- Supplied material:

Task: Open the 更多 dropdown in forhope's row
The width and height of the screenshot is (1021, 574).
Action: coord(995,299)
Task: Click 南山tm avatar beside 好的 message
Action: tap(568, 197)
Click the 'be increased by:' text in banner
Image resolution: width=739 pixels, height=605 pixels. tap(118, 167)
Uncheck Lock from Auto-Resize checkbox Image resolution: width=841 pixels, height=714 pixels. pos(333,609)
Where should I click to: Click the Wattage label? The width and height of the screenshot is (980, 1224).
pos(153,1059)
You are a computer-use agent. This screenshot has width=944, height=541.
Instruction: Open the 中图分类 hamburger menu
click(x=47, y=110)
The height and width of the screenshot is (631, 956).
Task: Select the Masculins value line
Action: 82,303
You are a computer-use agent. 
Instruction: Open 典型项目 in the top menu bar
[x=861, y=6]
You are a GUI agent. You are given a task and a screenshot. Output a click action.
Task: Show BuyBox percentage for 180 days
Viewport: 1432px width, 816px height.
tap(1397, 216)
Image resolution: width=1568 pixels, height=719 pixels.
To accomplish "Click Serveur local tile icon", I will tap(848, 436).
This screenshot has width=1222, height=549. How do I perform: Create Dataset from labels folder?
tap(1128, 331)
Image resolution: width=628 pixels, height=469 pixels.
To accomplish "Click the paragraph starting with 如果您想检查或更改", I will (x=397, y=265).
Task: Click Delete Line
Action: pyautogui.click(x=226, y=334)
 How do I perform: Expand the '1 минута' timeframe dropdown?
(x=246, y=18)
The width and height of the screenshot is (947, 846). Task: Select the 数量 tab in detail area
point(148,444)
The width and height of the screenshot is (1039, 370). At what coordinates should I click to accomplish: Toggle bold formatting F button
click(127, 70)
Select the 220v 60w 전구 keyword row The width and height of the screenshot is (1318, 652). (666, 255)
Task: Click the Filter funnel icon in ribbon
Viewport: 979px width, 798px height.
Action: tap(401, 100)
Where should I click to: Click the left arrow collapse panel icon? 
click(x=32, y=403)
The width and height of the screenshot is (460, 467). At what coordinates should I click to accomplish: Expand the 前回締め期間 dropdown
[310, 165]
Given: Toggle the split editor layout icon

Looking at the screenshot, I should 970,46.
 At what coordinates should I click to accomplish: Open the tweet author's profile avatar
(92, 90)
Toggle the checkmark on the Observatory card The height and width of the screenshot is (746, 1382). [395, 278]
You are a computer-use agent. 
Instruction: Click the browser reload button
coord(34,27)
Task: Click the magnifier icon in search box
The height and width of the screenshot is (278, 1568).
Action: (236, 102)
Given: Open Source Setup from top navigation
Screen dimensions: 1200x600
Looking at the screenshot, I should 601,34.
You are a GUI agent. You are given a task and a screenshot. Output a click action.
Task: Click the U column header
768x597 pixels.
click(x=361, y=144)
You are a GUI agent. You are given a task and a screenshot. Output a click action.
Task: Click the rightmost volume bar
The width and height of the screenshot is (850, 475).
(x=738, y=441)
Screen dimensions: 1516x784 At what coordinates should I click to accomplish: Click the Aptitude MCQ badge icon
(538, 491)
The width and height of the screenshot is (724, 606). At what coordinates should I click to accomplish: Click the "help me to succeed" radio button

- Work instructions: From top to bottom, return the material above unchanged.

- Task solution:
Task: Open the 更多 dropdown in forhope's row
The width and height of the screenshot is (1021, 574).
Action: coord(995,299)
Task: Click 南山tm avatar beside 好的 message
Action: tap(568, 197)
Click the 'be increased by:' text in banner
Image resolution: width=739 pixels, height=605 pixels. tap(118, 167)
Uncheck Lock from Auto-Resize checkbox Image resolution: width=841 pixels, height=714 pixels. pos(333,609)
Where should I click to: Click the Wattage label? The width and height of the screenshot is (980, 1224).
pos(153,1059)
You are a computer-use agent. This screenshot has width=944, height=541.
Instruction: Open the 中图分类 hamburger menu
click(x=47, y=110)
The height and width of the screenshot is (631, 956).
Task: Select the Masculins value line
Action: 82,303
You are a computer-use agent. 
Instruction: Open 典型项目 in the top menu bar
[x=861, y=6]
You are a GUI agent. You are given a task and a screenshot. Output a click action.
Task: Show BuyBox percentage for 180 days
Viewport: 1432px width, 816px height.
tap(1397, 216)
Image resolution: width=1568 pixels, height=719 pixels.
To accomplish "Click Serveur local tile icon", I will tap(848, 436).
This screenshot has width=1222, height=549. How do I perform: Create Dataset from labels folder?
tap(1128, 331)
Image resolution: width=628 pixels, height=469 pixels.
To accomplish "Click the paragraph starting with 如果您想检查或更改", I will (x=397, y=265).
Task: Click Delete Line
Action: pyautogui.click(x=226, y=334)
 How do I perform: Expand the '1 минута' timeframe dropdown?
(x=246, y=18)
The width and height of the screenshot is (947, 846). Task: Select the 数量 tab in detail area
point(148,444)
The width and height of the screenshot is (1039, 370). At what coordinates should I click to accomplish: Toggle bold formatting F button
click(127, 70)
Select the 220v 60w 전구 keyword row The width and height of the screenshot is (1318, 652). (666, 255)
Task: Click the Filter funnel icon in ribbon
Viewport: 979px width, 798px height.
Action: tap(401, 100)
Where should I click to: Click the left arrow collapse panel icon? 
click(x=32, y=403)
The width and height of the screenshot is (460, 467). At what coordinates should I click to accomplish: Expand the 前回締め期間 dropdown
[310, 165]
Given: Toggle the split editor layout icon

Looking at the screenshot, I should 970,46.
 At what coordinates should I click to accomplish: Open the tweet author's profile avatar
(92, 90)
Toggle the checkmark on the Observatory card The height and width of the screenshot is (746, 1382). [395, 278]
You are a computer-use agent. 
Instruction: Click the browser reload button
coord(34,27)
Task: Click the magnifier icon in search box
The height and width of the screenshot is (278, 1568).
Action: (236, 102)
Given: Open Source Setup from top navigation
Screen dimensions: 1200x600
Looking at the screenshot, I should 601,34.
You are a GUI agent. You are given a task and a screenshot. Output a click action.
Task: Click the U column header
768x597 pixels.
click(x=361, y=144)
You are a GUI agent. You are given a task and a screenshot. Output a click action.
Task: Click the rightmost volume bar
The width and height of the screenshot is (850, 475).
(x=738, y=441)
Screen dimensions: 1516x784 At what coordinates should I click to accomplish: Click the Aptitude MCQ badge icon
(538, 491)
The width and height of the screenshot is (724, 606). At what coordinates should I click to accomplish: Click the "help me to succeed" radio button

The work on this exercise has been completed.